Kemp To Teachers: I Want You Vaccinated, But Supply’s Too Short

The Atlanta school board passed a resolution this week calling on Gov. Brian Kemp to prioritize COVID-19 vaccinations for teachers. The move comes after some district superintendents and the Professional Association of Georgia Educators also wrote letters to the governor urging him to do the same.

Teachers are scheduled to get vaccines in the state’s second round of inoculations, called group 1B. The board’s resolution asks the governor to move teachers into group 1A, the first tier which includes health care workers and seniors over the age of 65.

Kemp wrote a letter to the board, saying he’d like to include teachers in the first group, but the state’s vaccine supply is too low.

“In response to your resolution, I agree,” Kemp wrote. “If the state were receiving adequate supply of the Covid-19 vaccines, [Georgia Department of Public Health Commissioner] Dr. [Pat] Toomey and I would quickly move to expand the current vaccination criteria.”
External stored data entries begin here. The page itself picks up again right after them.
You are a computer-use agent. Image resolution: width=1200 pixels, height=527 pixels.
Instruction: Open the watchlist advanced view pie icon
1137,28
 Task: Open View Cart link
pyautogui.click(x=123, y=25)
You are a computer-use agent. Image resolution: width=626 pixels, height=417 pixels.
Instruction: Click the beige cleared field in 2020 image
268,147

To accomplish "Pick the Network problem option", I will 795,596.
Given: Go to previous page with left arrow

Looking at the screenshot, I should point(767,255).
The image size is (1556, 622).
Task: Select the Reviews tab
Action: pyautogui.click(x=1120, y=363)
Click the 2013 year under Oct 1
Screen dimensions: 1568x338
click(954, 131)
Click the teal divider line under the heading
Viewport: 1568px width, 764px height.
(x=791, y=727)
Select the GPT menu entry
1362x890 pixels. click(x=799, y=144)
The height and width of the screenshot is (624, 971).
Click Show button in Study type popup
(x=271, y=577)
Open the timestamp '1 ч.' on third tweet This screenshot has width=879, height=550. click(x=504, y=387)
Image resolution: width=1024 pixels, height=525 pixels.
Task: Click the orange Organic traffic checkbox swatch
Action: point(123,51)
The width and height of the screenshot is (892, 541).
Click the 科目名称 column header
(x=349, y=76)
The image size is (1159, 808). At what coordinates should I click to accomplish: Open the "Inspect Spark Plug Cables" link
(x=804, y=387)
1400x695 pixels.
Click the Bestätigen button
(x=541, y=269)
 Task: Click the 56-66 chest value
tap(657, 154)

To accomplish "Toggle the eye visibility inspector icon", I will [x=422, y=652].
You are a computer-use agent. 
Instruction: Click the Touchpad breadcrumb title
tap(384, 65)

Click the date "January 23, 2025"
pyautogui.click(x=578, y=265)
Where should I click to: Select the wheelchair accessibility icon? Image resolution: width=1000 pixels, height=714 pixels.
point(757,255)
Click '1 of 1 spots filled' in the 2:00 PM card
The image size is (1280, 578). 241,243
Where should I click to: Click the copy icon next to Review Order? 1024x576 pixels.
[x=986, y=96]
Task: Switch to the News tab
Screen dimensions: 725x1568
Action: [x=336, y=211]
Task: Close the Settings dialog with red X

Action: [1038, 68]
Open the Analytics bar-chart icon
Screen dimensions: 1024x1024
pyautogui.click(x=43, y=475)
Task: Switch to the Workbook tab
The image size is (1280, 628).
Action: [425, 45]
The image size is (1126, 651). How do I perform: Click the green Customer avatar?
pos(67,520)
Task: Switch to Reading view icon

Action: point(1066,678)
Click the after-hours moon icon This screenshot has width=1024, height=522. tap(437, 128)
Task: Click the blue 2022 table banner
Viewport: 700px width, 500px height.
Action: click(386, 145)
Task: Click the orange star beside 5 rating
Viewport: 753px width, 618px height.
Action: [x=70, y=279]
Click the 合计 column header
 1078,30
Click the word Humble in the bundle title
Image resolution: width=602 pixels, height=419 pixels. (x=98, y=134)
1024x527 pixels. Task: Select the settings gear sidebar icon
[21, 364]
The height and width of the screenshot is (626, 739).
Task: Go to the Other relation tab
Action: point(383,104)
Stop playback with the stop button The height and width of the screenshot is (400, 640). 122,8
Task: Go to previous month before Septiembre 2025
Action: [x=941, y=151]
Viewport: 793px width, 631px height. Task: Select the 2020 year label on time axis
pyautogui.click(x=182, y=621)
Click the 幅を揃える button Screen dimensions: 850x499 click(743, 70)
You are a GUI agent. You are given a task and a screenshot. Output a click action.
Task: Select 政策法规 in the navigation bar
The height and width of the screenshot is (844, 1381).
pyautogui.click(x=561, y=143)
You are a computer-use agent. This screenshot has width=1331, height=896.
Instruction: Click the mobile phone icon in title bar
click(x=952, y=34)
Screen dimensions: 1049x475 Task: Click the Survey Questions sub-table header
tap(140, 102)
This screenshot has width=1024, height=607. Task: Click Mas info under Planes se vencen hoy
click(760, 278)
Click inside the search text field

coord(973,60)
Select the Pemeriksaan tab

Kemp said adding teachers to group 1A would compound the state’s vaccine bottleneck.

“Elderly Georgians who are most at risk of severe illness or death have struggled to find appointments, with websites down and phone lines busy,” Kemp wrote. “Unfortunately, implementing your resolution would make that problem even worse.”

At a public event this week, Kemp said it will take months to vaccinate the state’s teachers and school staff members.

“Even if we had everybody eligible right now, it’s still going to take two to three months so you’re going to be almost into the summer break,” he said.

In his letter to the school board, Kemp referenced a statement Centers for Disease Control and Prevention Director Rochelle Walensky made this week.

“…safe reopening does not suggest that teachers need to be vaccinated in order to reopen [schools] safely,” she said.

Atlanta Public Schools is currently phasing students back into classrooms by grade level. Other Atlanta districts, including Fulton, Cobb and Gwinnett counties have returned to in-person learning. Clayton County Public Schools remains remote for now.

A note of disclosure: The Atlanta Board of Education holds WABE’s broadcast license.